Many patients undergoing chronic therapy with the purine analogue Azathioprine (Aza) have highly elevated HPRT lymphocyte mutant frequencies (MFs), and it is likely that these increases are due to selection of pre-existing HPRT mutant lymphocytes. A similar selection in germ cells might result in an increased frequency of the Lesch-Nyhan syndrome. In this study, a mouse model for Aza mutant selection was developed and Aza toxicity was evaluated in the germ cells of treated mice. Groups of 20 male C57BL/6 mice were treated by gavage three times/week with 0, 5, 10, 25, 50, or 100 mg/kg Aza, and three to eight mice from each group were sacrificed at various times for up to 23 weeks.

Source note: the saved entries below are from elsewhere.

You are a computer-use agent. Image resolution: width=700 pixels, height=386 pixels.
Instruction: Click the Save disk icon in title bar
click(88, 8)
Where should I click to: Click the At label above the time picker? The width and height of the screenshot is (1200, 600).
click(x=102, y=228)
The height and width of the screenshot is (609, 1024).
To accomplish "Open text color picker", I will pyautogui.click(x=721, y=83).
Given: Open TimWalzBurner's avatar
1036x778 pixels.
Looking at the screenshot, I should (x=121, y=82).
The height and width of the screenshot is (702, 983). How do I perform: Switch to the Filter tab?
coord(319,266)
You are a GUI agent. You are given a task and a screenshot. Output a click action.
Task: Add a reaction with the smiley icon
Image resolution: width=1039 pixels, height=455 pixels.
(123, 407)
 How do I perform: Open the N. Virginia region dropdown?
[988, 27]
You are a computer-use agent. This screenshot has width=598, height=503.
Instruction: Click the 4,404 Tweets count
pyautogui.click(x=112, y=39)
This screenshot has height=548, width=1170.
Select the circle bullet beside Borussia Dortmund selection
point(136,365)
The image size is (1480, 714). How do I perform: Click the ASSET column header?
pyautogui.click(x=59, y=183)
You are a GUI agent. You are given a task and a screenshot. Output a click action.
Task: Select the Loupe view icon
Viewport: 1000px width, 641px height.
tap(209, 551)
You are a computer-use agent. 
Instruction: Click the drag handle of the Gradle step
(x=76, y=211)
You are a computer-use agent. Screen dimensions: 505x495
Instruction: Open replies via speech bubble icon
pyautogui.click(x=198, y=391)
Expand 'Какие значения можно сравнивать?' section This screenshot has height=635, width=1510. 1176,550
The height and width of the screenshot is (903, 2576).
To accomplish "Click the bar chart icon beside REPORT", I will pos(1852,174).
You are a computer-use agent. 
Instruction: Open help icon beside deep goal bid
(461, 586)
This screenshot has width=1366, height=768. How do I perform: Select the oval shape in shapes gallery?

Mice treated with 25-100 mg/kg Aza were all dead by 14 weeks of treatment. Hprt lymphocyte MF assays indicated that the treated mice had reduced numbers of spleen lymphocytes. Most treated mice had Hprt MFs similar to those of control mice (2.1 ± 1.6 × 10−6), however, highly elevated MFs were detected in one out of three mice given 5 mg/kg for 10 weeks, one out of three mice given 10 mg/kg for 10 weeks, and one out of eight mice given 10 mg/kg for 23 weeks (e.g., 233 × 10−6 after 10 weeks of 5 mg/kg). Sequence analysis of Hprt cDNA indicated that all mutant clones from one of these mice had a T → A transversion in the initiation codon. Multiplex-PCR on mutant clones from the other two mice indicated that all the clones from one had a deletion of Hprt exons 2 and 3, while most of the mutants from the other had lost all of the Hprt exons. Measurements of testicular weight, and of sperm count, viability, morphology, and motility found that Aza produced low levels of toxicity in sperm, with the most consistent effect being a reduction in the testicular weight. The data suggest that mice chronically treated with 5 and 10 mg/kg Aza (doses similar to those used in humans) have elevated Hprt MFs due to clonal amplification of selected Hprt mutants. The results also suggest that mice treated with these doses of Aza retain reasonable fertility, and will be useful for breeding experiments to examine the possibility of increasing the germ-line transmission of Hprt mutations.